◆ **Supplied passage**
* start *

Funny funeral

Manjula Padmanabhan | Updated on May 11, 2018 Published on May 11, 2018

“But I don’t believe in movies!” exclaims Bins. “Even Death At A Funeral?” I ask. It’s a 10-year-old film that I've seen before. “Already I hate it,” he says. “Sounds like a gloomy east European morgue-drama.” I tell him it’s English and idiotically funny. “Pah,” he says. “Making fun of people when they’re mourning! Bad taste.”

I decide to override his objections and set my computer up for watching online. The title sequence shows a cartoon coffin traveling along a route map. I begin to chuckle as Bins says, frowning like a thunder cloud, “You’re laughing for NO reason. It’s because you expect a comedy, not because there’s anything funny about a small black box moving along a dotted line!” I tell him to stop being such a grinch.

The movie begins in a well-appointed home. Daniel, the younger son of the man who has died, is struggling with grief just as the hearse arrives from the funeral parlour. The coffin is carried into the front room with due solemnity but — oh no! The undertakers have brought the wrong body! Bins snarls at the screen. “That is terrible. Can you imagine? The sadness of the family? It’s not funny! I don’t understand the humour!”

* end *

◆ **Short task A**
Answer these questions using the column about watching a funeral comedy:
(i) How old is the film, according to the column?
(ii) What does the title sequence show?
(iii) What mistake have the undertakers made when the coffin arrives?
Mark your answers (i), (ii) and (iii), one per line.
◆ **Short task B**
Carry on the column about watching the funeral comedy, picking up right after its final sentence.
The records that come next were taken from a separate source and are unrelated to the column.

[Interface element records]
* start *

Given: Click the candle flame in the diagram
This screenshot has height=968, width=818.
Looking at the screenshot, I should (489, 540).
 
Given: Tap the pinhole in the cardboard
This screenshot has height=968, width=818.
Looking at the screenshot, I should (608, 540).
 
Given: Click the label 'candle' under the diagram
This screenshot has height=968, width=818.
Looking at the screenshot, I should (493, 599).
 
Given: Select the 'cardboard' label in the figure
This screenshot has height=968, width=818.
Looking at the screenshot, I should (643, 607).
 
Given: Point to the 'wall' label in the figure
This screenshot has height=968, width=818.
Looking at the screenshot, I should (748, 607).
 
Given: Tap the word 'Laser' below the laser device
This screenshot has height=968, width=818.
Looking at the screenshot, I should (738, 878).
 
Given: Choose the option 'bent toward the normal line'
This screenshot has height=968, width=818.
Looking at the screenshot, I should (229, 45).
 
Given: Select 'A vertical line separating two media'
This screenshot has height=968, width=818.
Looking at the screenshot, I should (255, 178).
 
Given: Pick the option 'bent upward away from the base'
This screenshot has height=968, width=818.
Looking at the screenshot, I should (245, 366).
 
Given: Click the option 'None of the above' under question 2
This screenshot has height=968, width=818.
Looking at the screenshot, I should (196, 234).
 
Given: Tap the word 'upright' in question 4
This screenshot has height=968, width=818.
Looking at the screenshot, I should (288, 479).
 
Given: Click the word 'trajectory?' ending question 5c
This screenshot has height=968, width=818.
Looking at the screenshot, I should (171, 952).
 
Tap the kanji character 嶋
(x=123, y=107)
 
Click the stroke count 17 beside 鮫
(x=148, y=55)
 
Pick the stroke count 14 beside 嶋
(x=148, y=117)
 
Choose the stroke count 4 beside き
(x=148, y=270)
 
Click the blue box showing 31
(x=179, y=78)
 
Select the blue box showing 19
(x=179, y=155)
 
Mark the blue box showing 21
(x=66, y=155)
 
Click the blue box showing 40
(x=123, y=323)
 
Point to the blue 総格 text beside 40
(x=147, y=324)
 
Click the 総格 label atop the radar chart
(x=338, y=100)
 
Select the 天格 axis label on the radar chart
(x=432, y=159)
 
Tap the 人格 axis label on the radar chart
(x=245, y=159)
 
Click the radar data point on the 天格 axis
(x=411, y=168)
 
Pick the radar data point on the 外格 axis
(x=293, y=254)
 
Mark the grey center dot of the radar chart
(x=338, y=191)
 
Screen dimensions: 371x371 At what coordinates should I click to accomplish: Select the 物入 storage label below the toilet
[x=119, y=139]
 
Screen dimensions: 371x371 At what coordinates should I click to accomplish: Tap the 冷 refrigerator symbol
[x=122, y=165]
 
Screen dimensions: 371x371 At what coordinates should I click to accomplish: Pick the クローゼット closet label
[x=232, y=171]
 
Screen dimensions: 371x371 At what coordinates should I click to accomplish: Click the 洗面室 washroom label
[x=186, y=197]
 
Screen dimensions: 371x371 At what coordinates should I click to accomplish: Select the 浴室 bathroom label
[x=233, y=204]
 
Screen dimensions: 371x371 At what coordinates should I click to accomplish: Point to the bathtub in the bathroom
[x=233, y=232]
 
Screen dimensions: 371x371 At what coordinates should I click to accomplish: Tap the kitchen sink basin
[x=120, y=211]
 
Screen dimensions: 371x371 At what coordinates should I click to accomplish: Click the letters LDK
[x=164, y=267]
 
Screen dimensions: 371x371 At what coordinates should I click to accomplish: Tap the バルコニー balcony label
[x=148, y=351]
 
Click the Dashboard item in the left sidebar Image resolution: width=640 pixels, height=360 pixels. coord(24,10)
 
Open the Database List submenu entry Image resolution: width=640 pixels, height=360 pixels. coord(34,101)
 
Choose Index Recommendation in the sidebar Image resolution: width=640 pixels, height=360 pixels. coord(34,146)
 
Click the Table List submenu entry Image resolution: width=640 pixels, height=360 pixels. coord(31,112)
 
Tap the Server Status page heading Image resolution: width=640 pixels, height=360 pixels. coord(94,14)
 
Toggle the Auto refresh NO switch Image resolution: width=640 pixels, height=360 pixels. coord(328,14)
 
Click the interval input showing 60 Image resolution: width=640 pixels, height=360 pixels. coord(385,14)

* end *

◆ **Answer A**
(i) Ten years old.
(ii) A cartoon coffin traveling along a route map.
(iii) They have brought the wrong body.

◆ **Answer B**
Meanwhile, the guests are on their way. Martha, a nervy young woman, is bringing her fiancé, Simon to meet her father for the first time. But instead of taking a Valium to calm his nerves, Simon swallows a hallucinogen by mistake. They arrive at the funeral, he staggers out of the car and immediately jams his head into the nearest hedge. I am cackling like a hyena by now. Bins gets angrier. “See? They are making fun of addicts and drug overdoses! It is cruel! Ridiculous! We should stop watching at once!”

Of course, we do not. Alan Tudyk, the American actor who plays Simon, contorts his face into such a range of expressions, it’s like watching a circus made up of a nose, a mouth and two bulging blue eyes. By the time he locks himself into a bathroom and starts talking to the toilet paper, I am rolling on the floor. Bins scowls at the screen. “This is why the world is in such a mess,” he intones, gravely. “Personal tragedies become comedy targets. You have no kindness, no sympathy ...”

Peter Dinklage, the star of Game of Thrones turns up as — oops! Spoiler alert! — the secret gay lover of the dead man. He has a sheaf of pornographic photographs to use as blackmail. While Simon disrobes and prances naked on the roof, Daniel and others struggle madly to suppress the rogue gay lover. Meanwhile, potty-mouthed invalid Uncle Alfie befouls himself and other guests en route to the toilet.

I roar and howl while Bins sits glumly. “The only funny bit,” he says, “is when the grass grows over the coffin in the final credits.” “Ah well,” I say, wiping my eyes, “at least you watched till the end!”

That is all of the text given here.